(Collected data entries)

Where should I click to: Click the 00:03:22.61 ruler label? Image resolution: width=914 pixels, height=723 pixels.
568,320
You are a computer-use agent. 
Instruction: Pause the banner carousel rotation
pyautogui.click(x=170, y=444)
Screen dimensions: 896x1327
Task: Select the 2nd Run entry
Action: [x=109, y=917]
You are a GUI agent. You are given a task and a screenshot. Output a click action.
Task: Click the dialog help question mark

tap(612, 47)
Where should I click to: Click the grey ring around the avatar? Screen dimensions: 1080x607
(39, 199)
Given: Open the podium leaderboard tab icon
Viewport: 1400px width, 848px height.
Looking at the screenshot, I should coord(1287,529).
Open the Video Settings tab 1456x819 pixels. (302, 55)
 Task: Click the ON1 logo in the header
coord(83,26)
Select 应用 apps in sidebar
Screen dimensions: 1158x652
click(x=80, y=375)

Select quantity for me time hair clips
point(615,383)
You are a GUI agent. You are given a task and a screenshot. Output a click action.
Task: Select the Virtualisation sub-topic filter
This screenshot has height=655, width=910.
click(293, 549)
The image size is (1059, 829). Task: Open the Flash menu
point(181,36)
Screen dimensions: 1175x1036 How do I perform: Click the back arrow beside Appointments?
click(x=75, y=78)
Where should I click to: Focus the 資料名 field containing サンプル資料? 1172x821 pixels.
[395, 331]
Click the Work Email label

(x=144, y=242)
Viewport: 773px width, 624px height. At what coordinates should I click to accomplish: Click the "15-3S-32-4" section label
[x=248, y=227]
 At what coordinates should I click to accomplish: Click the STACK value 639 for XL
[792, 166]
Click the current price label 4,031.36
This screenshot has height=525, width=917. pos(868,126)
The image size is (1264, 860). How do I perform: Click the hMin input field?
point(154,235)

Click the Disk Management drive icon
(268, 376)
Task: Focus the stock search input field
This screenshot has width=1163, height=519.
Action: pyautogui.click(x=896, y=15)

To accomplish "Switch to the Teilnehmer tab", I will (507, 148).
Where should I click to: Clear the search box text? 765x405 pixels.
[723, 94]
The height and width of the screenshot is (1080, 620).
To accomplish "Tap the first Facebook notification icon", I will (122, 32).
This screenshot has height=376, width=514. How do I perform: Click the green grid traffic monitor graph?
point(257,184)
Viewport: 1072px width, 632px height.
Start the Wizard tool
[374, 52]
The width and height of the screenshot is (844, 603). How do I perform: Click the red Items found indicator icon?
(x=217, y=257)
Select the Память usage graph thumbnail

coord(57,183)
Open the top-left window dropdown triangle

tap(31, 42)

# What you should do
Search the entries for the string "will" and copy each line where it occurs.

# Task response
To accomplish "Switch to the Teilnehmer tab", I will (507, 148).
To accomplish "Tap the first Facebook notification icon", I will (122, 32).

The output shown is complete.